Authors are more than just pilots steering a ship. Pilots have been automated in the meantime - and they are doing their job rather well. But those search machines in the www handle all informations equally. We cannot delegate our professional responsibility and passion to searchmachines. They have no warmth, no sensuality, no humour. They don't learn from experience (yet) and draw no conclusions (yet). They cannot give blood to a subject matter and make it breathe. Evolution - also the technical one - produces everything, that is possible. It's our job to find out, what's important for us.

There are more things, computers can't do: extract the substance, the heart of a matter. Reveal the form / feature in a heap of raw material. Discover concealed or scarcely noticed qualities and beauties of peoples and things. Shrink the world to a manageable size. Translate it. As Friedrich Schiller said about the function of drama: It should "introduce man to man and reveal the mechanism, which makes the world move".

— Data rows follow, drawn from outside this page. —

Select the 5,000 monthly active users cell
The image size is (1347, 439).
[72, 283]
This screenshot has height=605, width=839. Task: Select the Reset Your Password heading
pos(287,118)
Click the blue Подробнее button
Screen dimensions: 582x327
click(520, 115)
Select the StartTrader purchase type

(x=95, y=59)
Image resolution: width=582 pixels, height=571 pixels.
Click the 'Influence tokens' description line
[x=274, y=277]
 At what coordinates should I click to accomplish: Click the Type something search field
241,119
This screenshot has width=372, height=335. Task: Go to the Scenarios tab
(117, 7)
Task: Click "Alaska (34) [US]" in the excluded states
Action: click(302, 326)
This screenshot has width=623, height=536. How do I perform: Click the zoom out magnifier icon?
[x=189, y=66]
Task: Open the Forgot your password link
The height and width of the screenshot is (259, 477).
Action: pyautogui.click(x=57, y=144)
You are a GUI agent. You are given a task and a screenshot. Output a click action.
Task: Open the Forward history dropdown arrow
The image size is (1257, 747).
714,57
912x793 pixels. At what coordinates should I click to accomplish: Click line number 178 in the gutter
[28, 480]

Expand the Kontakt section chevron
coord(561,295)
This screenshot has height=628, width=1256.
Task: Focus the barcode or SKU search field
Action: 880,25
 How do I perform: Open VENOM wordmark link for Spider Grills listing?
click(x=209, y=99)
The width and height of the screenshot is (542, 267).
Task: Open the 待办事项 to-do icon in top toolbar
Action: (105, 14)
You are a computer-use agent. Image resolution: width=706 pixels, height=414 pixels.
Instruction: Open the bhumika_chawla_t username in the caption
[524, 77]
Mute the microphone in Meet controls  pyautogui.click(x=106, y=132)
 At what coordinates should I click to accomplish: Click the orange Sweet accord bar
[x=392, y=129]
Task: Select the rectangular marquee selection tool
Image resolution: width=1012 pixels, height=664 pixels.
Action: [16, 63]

What can we do ? Some cues:

We should draw the outlines of what we consider to be a radio feature more clear and distinct - the term "feature" being abused for all and anything.
Let's work strictly listener-oriented - the radio should not talk to itself.
Grab the listener, where he is (That is, maybe, next door)
We must cope with the technical and esthetical standards of the audio industry respectively the music production (listeners are used to it).
On the field of audio production and aesthetics feature makers should be more competent than their colleagues in any other department of the station.